Mandel takes this and does something…well, it’s not quite new, but it’s definitely good. After all, a story is in the telling. She shifts in the storytelling: apocalypse, post-apocalypse, pre-apocalypse, slowly filling in the blanks and coloring in the connections between survivors, lovers, ex-wives, casual acquaintances, objects that have touched many hands and made it to the end of the world. The end result is incredibly satisfying–honestly, more satisfying than I thought it would be!
We start with a famous actor, Arthur Leander, performing King Lear on stage in Toronto, who drops dead on stage. Papparazzo-turned-EMT Jeevan Choudhury rushes to his side but is unable to save him, and briefly comforts one of the small child actors, Kirsten. Mandel gradually and deliberately introduces us to Arthur’s three ex-wives (pre-apocalypse), a roving band of musicians and actors called the Symphony (post-apocalypse), an enigmatic and creepy figure known only as The Prophet (post-), and Arthur’s oldest friend Clark, who straddles pre- and post-. There are a lot of musings on the lasting impressions and value of culture, both Shakespearean and pop (“Survival is insufficient” is the Symphony’s motto, taken from Star Trek), and Mandel’s exploration of friendship, love, and regret rings true.
I almost felt there were a few too many convenient coincidences–I mean, what are the chances that so many people had connections to Arthur Leander? And I am wary of plots that rely heavily on A Famous Celebrity to show the connections between characters and comment on Modern Society and Celebrity Culture–it so often seems like a storytelling cop out. But Mandel does this so well, using the celebrity connections to highlight, and not ham-handedly, how much coincidences, relationships, and, well, things, matter–that personal project no one else seems to care about, that object that you keep just because it’s beautiful, those letters you jot off and forget about, the woman who handed you this morning’s coffee (and, in fact, this morning’s coffee itself, a miracle of connectivity across a huge planet.)
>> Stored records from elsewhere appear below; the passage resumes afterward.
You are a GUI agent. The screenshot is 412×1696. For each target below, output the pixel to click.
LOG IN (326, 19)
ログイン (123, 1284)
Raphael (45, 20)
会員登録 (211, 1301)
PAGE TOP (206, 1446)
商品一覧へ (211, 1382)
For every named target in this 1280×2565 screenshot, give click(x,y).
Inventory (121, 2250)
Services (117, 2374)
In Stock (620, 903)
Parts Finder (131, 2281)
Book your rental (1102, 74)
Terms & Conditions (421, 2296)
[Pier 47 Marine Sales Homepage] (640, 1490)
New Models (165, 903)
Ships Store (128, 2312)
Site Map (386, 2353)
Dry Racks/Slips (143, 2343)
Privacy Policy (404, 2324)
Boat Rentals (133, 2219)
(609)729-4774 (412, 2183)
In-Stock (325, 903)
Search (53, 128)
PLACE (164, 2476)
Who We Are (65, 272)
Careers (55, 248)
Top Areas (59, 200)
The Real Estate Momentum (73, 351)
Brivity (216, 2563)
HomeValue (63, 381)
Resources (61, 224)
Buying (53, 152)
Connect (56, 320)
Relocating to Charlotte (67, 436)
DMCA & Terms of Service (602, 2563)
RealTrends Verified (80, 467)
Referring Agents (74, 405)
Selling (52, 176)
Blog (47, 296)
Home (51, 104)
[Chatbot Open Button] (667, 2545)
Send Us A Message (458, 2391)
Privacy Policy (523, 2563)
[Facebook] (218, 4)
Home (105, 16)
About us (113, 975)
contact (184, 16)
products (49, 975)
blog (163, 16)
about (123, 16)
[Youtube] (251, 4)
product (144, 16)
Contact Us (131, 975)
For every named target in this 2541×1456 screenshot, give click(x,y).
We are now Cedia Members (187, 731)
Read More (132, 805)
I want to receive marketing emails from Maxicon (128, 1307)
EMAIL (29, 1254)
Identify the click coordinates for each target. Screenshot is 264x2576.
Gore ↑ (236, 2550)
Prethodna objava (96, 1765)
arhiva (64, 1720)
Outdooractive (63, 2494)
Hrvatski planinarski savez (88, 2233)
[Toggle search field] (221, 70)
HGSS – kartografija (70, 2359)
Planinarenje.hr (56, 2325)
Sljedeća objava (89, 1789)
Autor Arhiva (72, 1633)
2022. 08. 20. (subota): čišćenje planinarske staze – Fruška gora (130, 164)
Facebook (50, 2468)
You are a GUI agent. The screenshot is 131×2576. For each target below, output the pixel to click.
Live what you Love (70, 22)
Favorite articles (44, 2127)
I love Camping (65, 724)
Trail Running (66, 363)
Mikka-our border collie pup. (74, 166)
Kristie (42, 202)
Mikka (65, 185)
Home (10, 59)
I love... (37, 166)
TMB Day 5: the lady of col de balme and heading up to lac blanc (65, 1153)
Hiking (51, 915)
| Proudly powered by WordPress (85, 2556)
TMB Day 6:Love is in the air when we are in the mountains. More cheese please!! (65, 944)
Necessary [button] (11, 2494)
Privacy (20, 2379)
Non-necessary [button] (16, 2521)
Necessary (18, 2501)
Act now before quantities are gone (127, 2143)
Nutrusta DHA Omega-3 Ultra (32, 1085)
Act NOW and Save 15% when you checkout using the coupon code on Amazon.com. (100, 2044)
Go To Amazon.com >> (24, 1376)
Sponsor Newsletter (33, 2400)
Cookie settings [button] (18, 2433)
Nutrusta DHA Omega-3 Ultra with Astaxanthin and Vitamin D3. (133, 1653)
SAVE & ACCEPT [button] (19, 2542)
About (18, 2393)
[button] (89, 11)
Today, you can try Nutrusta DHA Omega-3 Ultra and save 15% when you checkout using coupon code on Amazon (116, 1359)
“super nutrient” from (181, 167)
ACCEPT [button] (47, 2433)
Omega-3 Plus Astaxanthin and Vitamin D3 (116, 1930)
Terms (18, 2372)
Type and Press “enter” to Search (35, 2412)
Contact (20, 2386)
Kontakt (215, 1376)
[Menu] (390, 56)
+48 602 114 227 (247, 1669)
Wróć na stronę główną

Mandel also does a great job of addressing, sometimes indirectly and without answers, Apocalypse Questions: Where is God in all this? Where do we go from here? What do we teach our children about the old world? Do we, right now, rely too much on technology? What do people do when they’ve lost everything?
Station Eleven is well-plotted, well-paced, and, importantly, tender. It’s thoughtful and smart, and after I got over my initial distrust of the celebrity trope, I thoroughly enjoyed it.